Also,
I neglected to mention this, but it's worth using the Asus Probe utility
or MBM (MotherBoard Monitor) to get a feel for the system and CPU
temperatures. Also check in the bios when applicable (boot-up, reboot,
etc).
Measure temperatures at start-up, how they are after memtest, how they are
idle in OS, how they are during cpuburn, how they are after video looping.
These should give some good clues as to whether there is a heat issue or
not...
I'd expect the following sorts of temperatures:
Excellently ventilated P4 enclosure:
Idle: CPU 30'C, System 27'C
Load: CPU 40'C, System 29'C (CPUBurn4)
Adequately ventilated P4 enclosure:
Idle: CPU 35'C, System 30'C
Load: CPU 55'C, System 35'C (CPUBurn4)
I used to get the "adequate" measurements on my P4 tower, which had a
2-fan PS, 2 fans in the bottom front blowing in, and one fan at the top
back just below the PS. The problem with this is, even though there are 3
case fans, they have to suck/blow through tiny holes drilled in the case
material, which significantly reduces CFM flow.
With my new case design, I get the "excellent" measurements. This design
uses the same 2-fan power supply, but only 2 case fans. An 80mm hole is
drilled into the tower side panel, centered over the CPU, DIMMs and AGP
video card. Another 80mm hole is drilled into the top of the tower,
between the PS and the CDROM area. A fan (and grill) are mounted on the
side panel blowing in, with another mounted on the top blowing out. Very
efficient cooling design; however, it gets the internals very dusty/dirty
(after ~1 year there is an ~1mm thin layer of dust on everything),
requiring some clean-up...

STORED DATA:
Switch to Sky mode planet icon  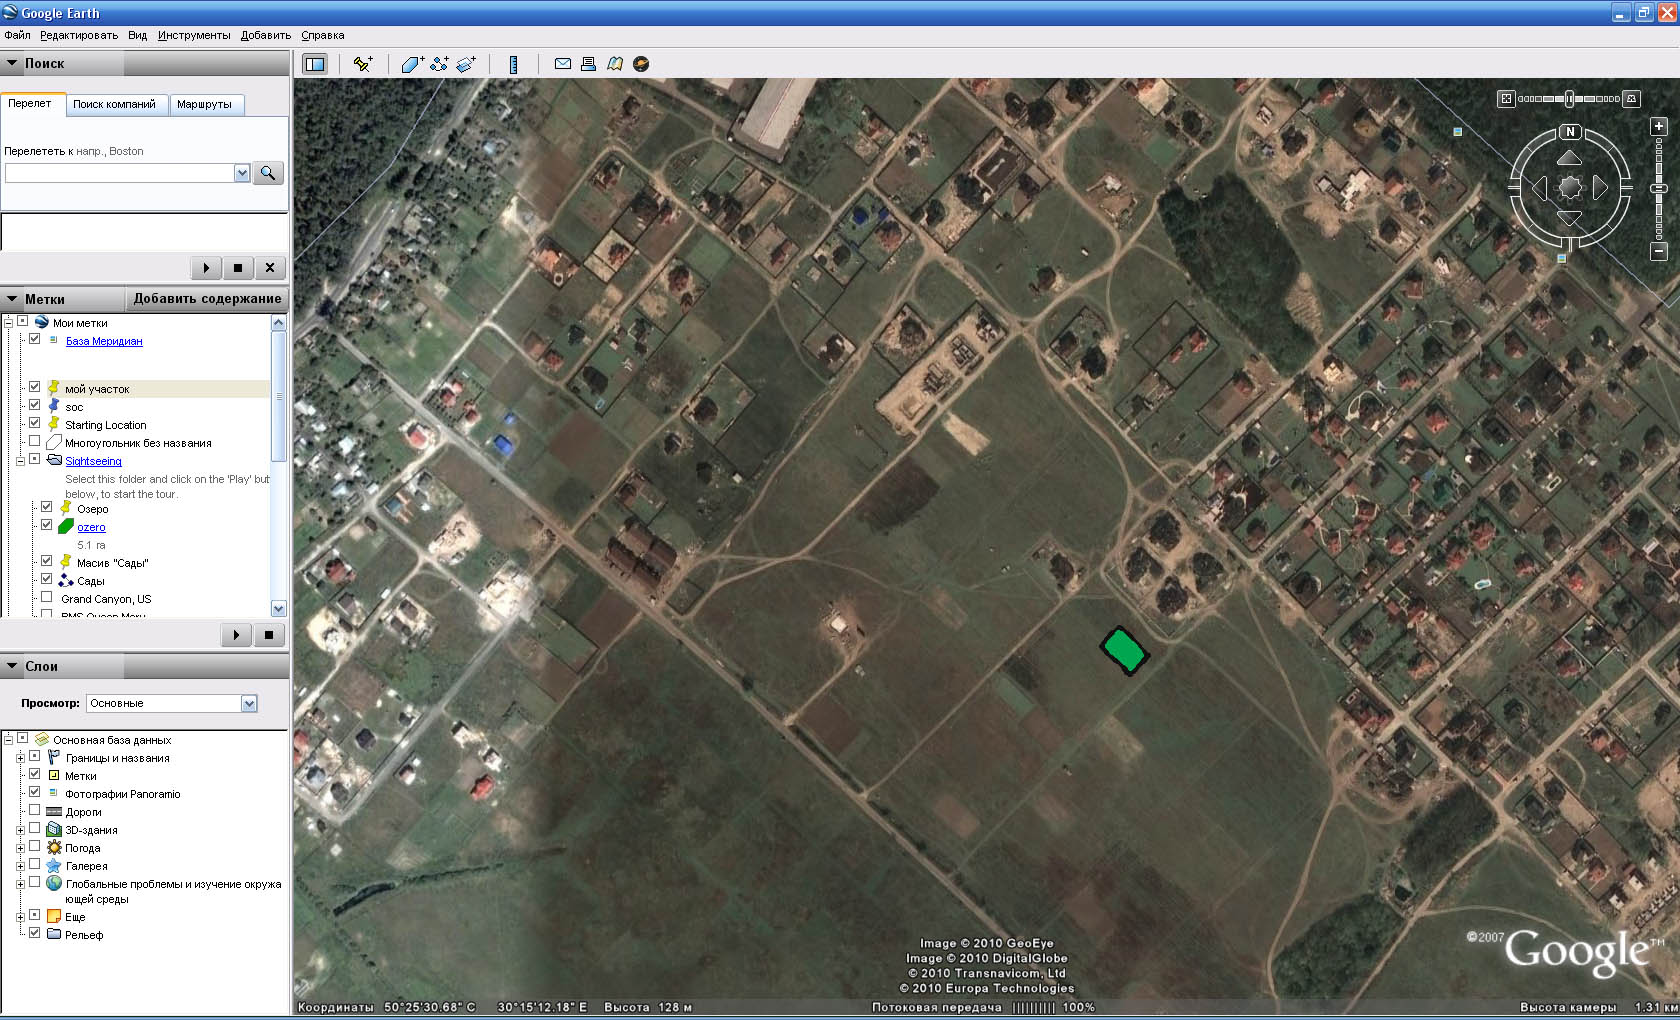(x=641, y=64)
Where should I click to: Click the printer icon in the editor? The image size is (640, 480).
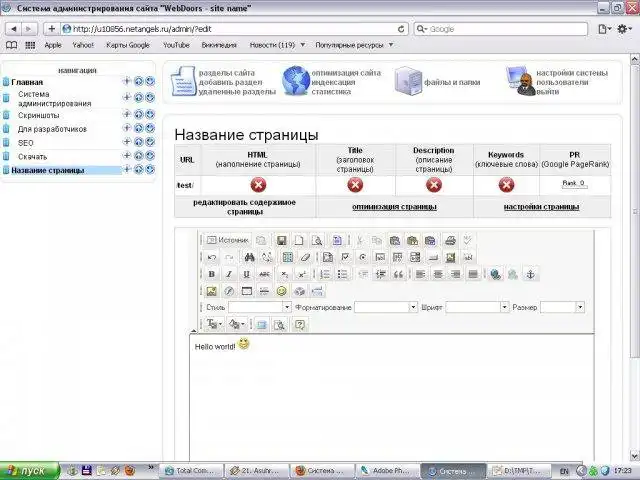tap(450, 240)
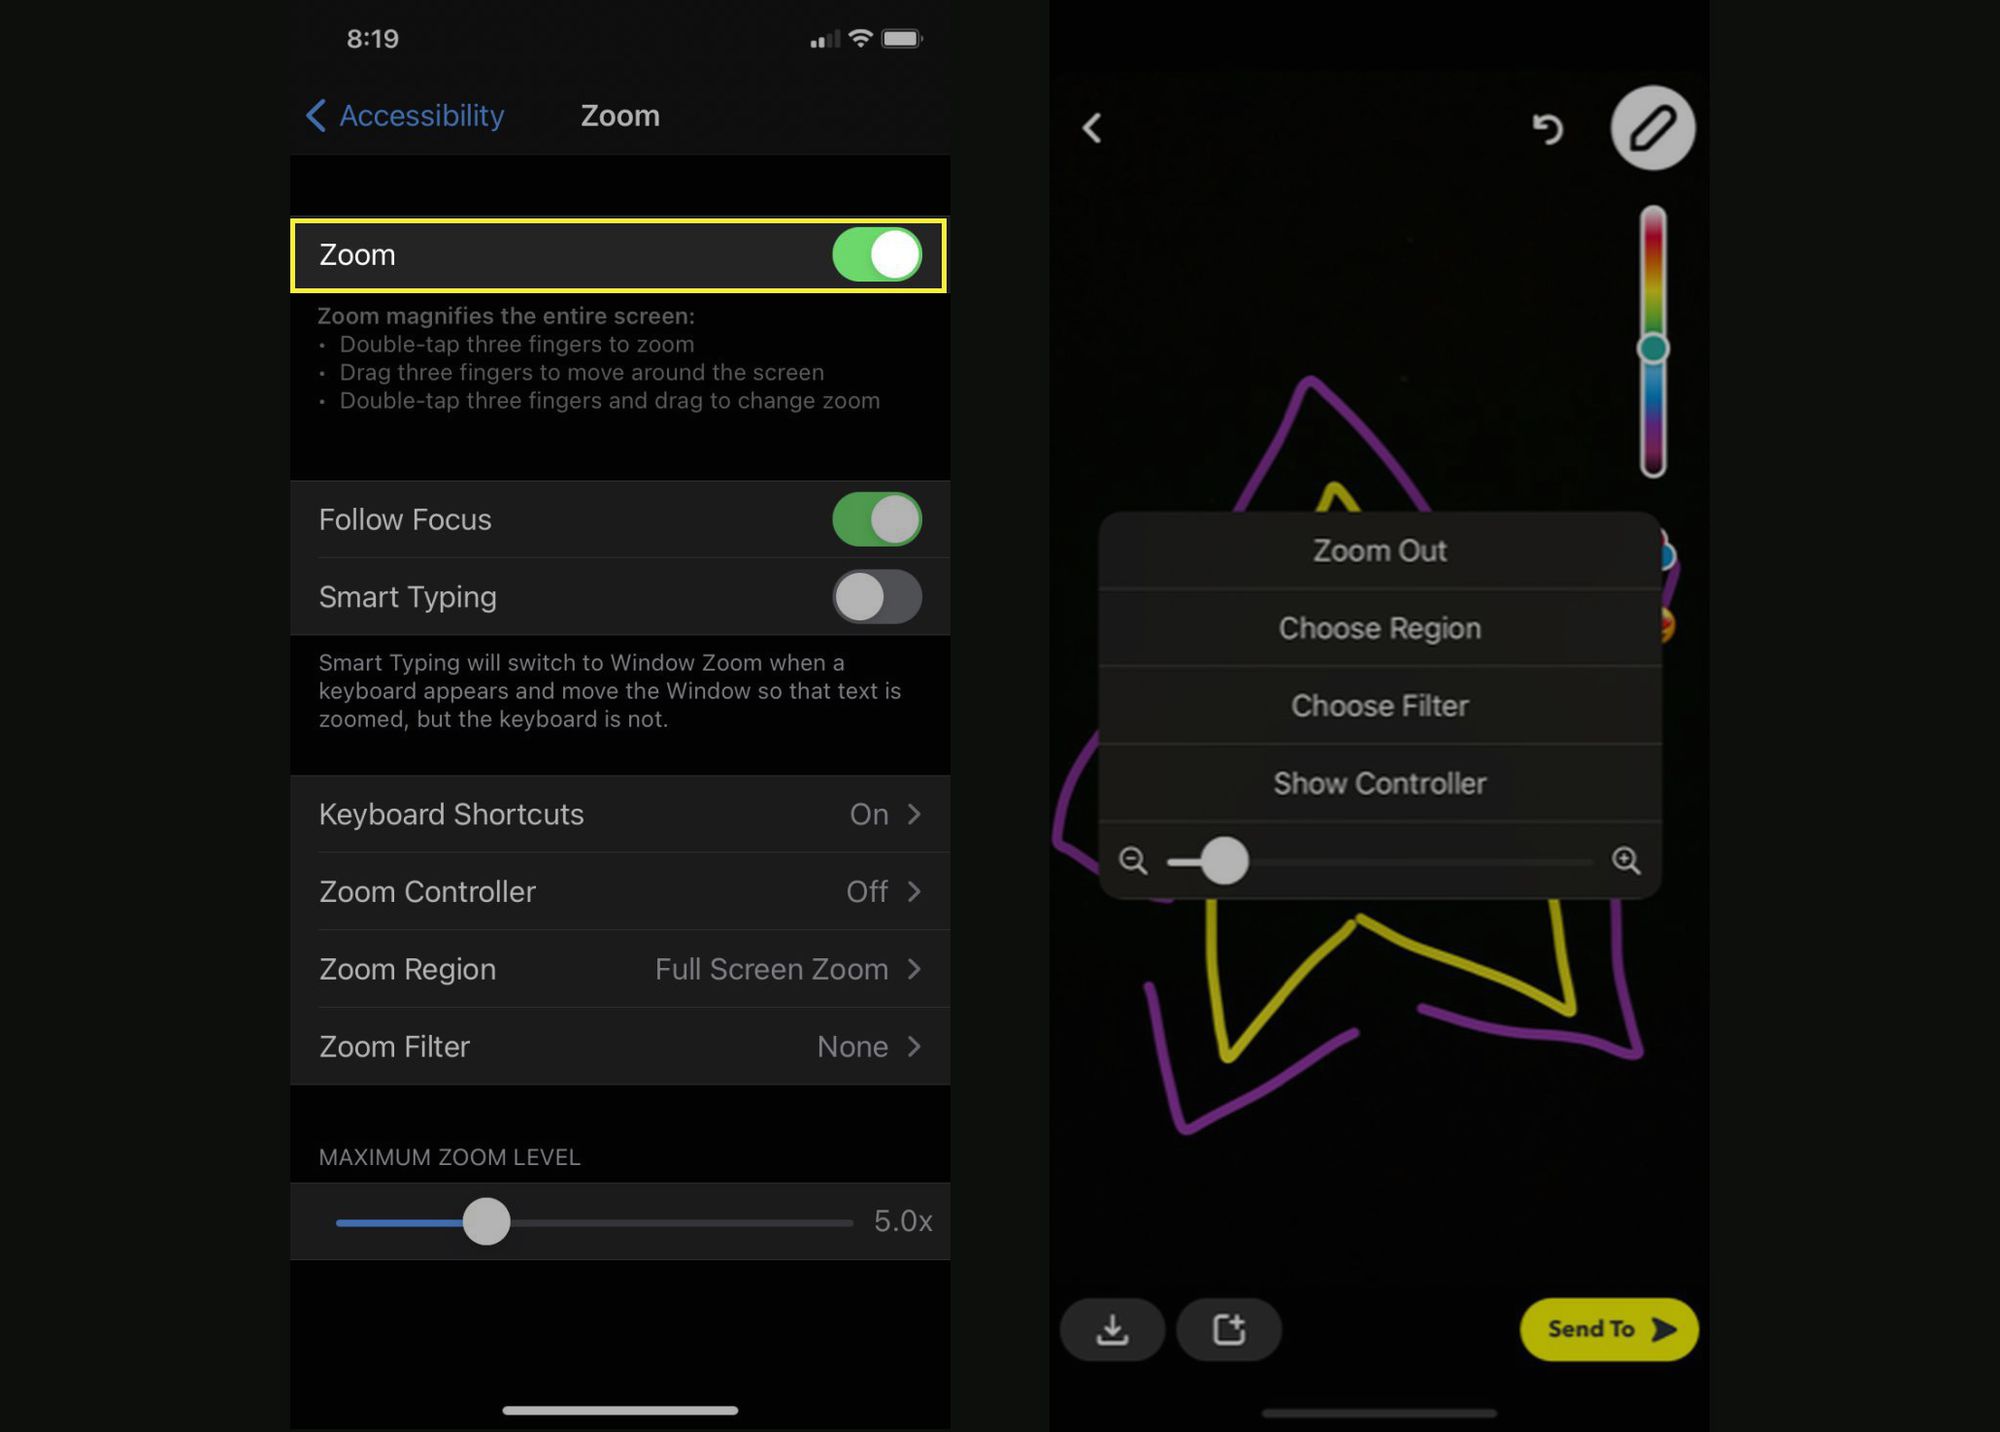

PROBLEMS TO WORK ON:
1. Name every point at which the cooling post says to measure temperatures.
2. Reproduce the cooling post from "Adequately ventilated P4" up to and including "reduces CFM flow.".
3. Answer these questions from the cooling post:
(a) Which two utilities does it suggest for checking system and CPU temperatures?
(b) How many case fans does the new case design use?
(c) After about a year, how thick is the dust layer inside the new design?

ANSWERS TO EACH TASK:
1.
At start-up
After memtest
Idle in OS
During cpuburn
After video looping

2.
Adequately ventilated P4 enclosure:
Idle: CPU 35'C, System 30'C
Load: CPU 55'C, System 35'C (CPUBurn4)
I used to get the "adequate" measurements on my P4 tower, which had a
2-fan PS, 2 fans in the bottom front blowing in, and one fan at the top
back just below the PS. The problem with this is, even though there are 3
case fans, they have to suck/blow through tiny holes drilled in the case
material, which significantly reduces CFM flow.

3.
(a) Asus Probe or MBM (MotherBoard Monitor)
(b) 2
(c) About 1mm